I will present some recent results on single and double nanowires with proximity gap hosting Majorana and Para-fermions [1]. Typically, the topological phases are engineered by tuning the magnetic field to the topological threshold value of typically a few Teslas. However, the magnetic field has a detrimental effect on the host superconductor and so it is interesting to search for ways to achieve the topological phase without or with smaller B-fields. A particular way to achieve this goal is to exploit crossed Andreev pairing in a double nanowire setup [1,2,3] which destructively interferes with the direct pairing, and thereby lowers the threshold for the B-field substantially [3]. In re-examining the proximity effect in such finite-size geometries we discovered that the standard procedure of 'integrating out superconductivity' breaks down [2]. 

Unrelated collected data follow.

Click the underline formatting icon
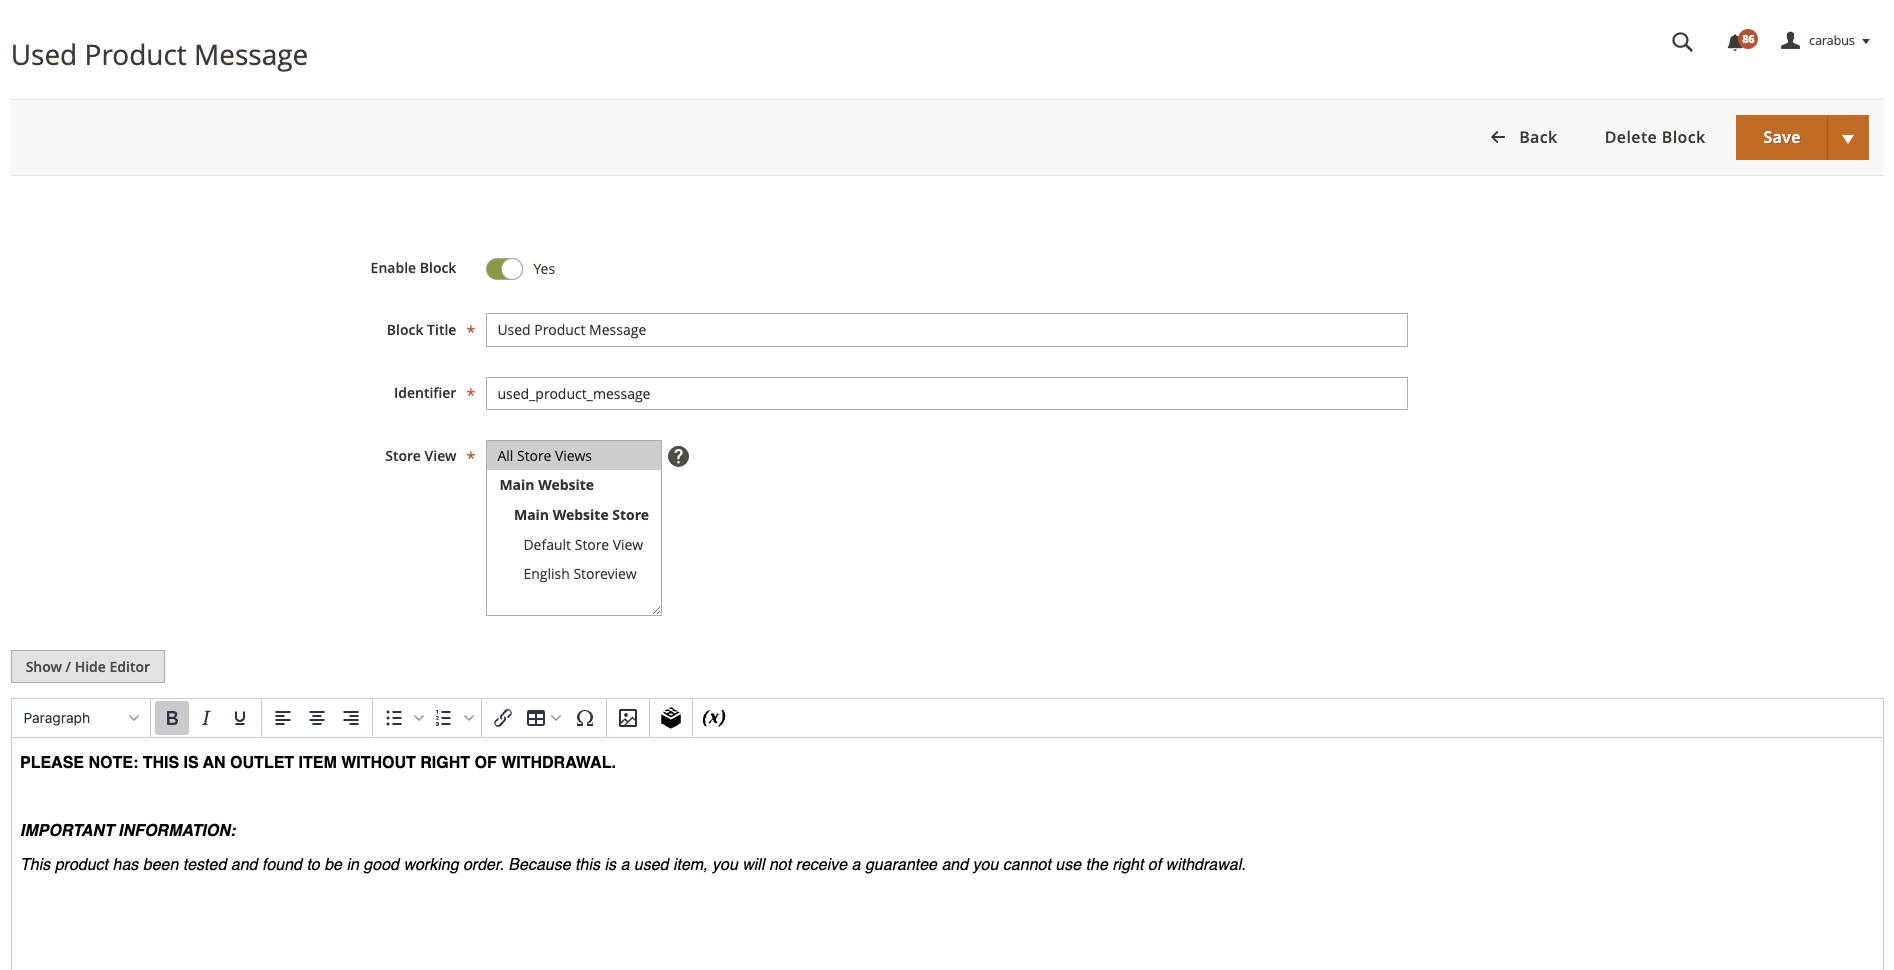The width and height of the screenshot is (1894, 970). click(x=240, y=718)
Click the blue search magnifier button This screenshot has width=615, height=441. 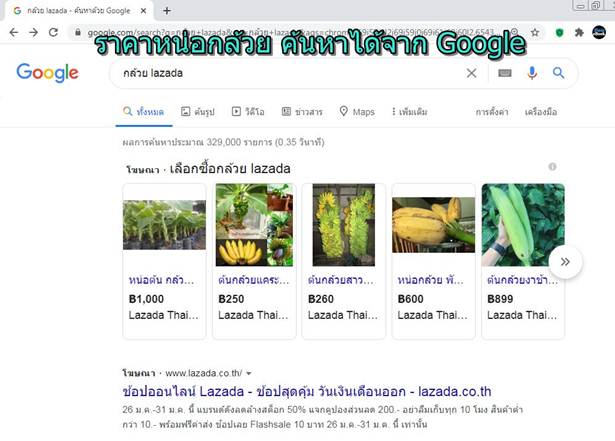coord(559,73)
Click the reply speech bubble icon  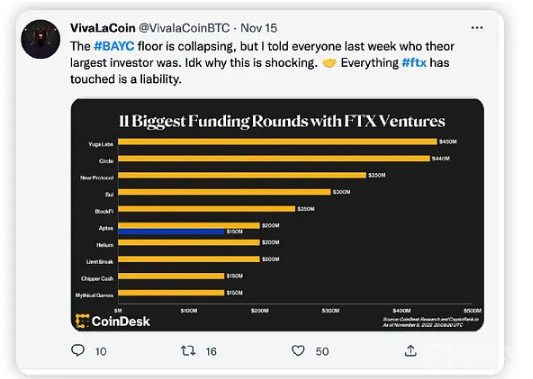[x=78, y=350]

I will also present some recent results on hybrid platforms for quantum computing which combine spin qubits in quatum dots with topological qubits on a surface code architecture [4].

[1] J. Klinovaja and D. Loss, PRL 112, 246403 (2014); PRB 90, 045118 (2014). 

[2] C. Reeg, J. Klinovaja, and D. Loss, arXiv:1701.07107.

[3] C. Schrade, M. Thakurathi, C. Reeg, S. Hoffman, J. Klinovaja, and D. Loss, arXiv:1705.09364.

[4] S. Hoffman, C. Schrade, J. Klinovaja, and D. Loss. Phys. Rev. B 94, 045316 (2016).